2.15 | Chromatin immunoprecipitation (ChIP) assay and promoter activity assessment by a dual-luciferase assay
Chromatin immunoprecipitation assays were conducted using the Chromatin immunoprecipitation Kit (BersinBio, Bes5001). The primers used to detect GPX4 promoter occupancy are listed as follows: Primer1: 5'- TTG GCC GGA TGC GGT GGC TC-3' (F), 5'- AAG CGA TTC TCC TGA CTC AGC − 3' (R); Primer2: 5'- TAG CGC CAC TGC ACT CCA GC-3 ' (F), 5'- CAT TCC TGG CTA ATT ATT G-3' (R). The GPX4 promoter region, spanning from − 2000 to + 200 of the transcription start, was cloned into the pGL3-Basic vector (Promega). A dual-luciferase system (Promega, E1910, USA) was used to measure firefly and renilla luciferase activities according to the manufacturer's protocol.

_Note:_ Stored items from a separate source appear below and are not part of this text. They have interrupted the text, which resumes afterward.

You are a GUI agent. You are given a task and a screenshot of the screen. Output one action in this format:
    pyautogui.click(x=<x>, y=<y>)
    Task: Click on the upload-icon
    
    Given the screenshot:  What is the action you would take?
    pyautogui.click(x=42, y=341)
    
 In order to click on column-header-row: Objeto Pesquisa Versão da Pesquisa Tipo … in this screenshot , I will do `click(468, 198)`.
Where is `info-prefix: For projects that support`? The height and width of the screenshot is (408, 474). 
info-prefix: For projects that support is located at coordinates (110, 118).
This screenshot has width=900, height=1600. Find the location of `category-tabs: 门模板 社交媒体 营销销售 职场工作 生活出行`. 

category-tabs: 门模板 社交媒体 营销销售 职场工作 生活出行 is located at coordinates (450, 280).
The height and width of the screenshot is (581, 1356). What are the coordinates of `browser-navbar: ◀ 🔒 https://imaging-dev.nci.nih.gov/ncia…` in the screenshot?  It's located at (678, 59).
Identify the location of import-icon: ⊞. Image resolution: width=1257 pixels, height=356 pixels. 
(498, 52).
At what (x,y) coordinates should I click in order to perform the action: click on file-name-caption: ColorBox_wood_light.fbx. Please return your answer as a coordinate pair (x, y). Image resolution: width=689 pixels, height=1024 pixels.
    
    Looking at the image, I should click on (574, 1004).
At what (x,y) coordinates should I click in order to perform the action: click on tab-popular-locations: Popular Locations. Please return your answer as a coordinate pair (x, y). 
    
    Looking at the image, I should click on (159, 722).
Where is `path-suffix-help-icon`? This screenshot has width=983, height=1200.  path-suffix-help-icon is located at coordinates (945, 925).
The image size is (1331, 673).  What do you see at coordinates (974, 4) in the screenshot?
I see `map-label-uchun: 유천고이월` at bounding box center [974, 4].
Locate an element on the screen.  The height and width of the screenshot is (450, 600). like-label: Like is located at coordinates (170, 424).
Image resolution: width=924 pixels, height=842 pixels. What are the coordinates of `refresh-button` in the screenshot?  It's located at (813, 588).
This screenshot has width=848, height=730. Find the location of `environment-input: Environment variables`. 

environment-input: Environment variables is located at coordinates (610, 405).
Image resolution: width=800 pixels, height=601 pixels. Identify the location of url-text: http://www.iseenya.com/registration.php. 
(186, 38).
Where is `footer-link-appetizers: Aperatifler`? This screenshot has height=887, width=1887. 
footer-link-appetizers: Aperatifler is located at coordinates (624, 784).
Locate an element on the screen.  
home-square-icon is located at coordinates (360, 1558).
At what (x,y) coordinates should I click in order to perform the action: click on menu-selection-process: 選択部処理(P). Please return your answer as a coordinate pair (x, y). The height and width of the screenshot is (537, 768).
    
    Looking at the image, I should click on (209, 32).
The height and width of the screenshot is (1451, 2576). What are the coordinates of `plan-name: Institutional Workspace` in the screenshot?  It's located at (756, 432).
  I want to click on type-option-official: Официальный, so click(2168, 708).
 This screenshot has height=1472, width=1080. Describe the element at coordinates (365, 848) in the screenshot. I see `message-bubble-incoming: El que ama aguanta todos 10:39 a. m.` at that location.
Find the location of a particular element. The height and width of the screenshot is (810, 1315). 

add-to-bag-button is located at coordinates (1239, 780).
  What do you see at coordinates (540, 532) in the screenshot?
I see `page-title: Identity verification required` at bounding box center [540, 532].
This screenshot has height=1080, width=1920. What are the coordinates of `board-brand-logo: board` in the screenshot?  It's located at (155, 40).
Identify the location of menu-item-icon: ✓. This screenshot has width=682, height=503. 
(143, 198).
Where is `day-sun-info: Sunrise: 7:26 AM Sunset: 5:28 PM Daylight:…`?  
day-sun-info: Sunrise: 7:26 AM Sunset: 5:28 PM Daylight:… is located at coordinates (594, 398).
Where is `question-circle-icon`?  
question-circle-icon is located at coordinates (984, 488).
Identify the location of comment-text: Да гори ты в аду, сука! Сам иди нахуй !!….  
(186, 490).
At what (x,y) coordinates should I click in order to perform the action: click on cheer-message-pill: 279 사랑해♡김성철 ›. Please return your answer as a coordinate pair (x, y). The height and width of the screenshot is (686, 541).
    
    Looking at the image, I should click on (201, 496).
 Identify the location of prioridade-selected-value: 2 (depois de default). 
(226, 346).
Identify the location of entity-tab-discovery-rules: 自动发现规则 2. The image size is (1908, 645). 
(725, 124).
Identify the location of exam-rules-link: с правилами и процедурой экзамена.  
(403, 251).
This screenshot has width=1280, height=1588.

2.16 | Glutathione peroxidase (GPX) activity assay
5 × 106 cells were taken from each of the PANC-1 and BxPC-3 cell lines and lysed by sonication to obtain the lysis products according to the instructions of the Glutathione Peroxidase (GPX) Activity Assay Kit (Sangon, D799618). The absorbance was measured at 412 nm using a spectrophotometer after the reaction.
2.17 | Xenograft tumors in nude mice and immunohistochemical staining (IHC)
We conducted all animal experiments in accordance with the guidelines of the Association for Assessment and Accreditation of Laboratory Animal Care. The animal experiments were approved by our institutional animal care. To establish a tumor xenograft model, 3 × 106 PANC-1 cells were injected into the pancreatic peritoneum of nude mice. After 4 weeks, tumors were removed from executed nude mice, and tumor size was measured. In paraffin-embedded tissue sections, anti-PITX2 and GPX4 antibodies were used and stained according to standard IHC procedures. The dilution ratio of the anti-PITX2 antibody (Affinity, DF13574) and anti-GPX4 antibody (ABclonal, A1933) was 1:1000.
2.18 | Statistical analysis
All statistical analyses were performed using GraphPad Prism version 8.0 software (GraphPad Software, USA). All data were reported as the means ± SD of triplicate experiments, and the differences between the two groups were compared using the two-tailed Student’s t-test. Comparisons between multiple groups were performed using one-way ANOVA, and a P-value < 0.05 was statistically significant.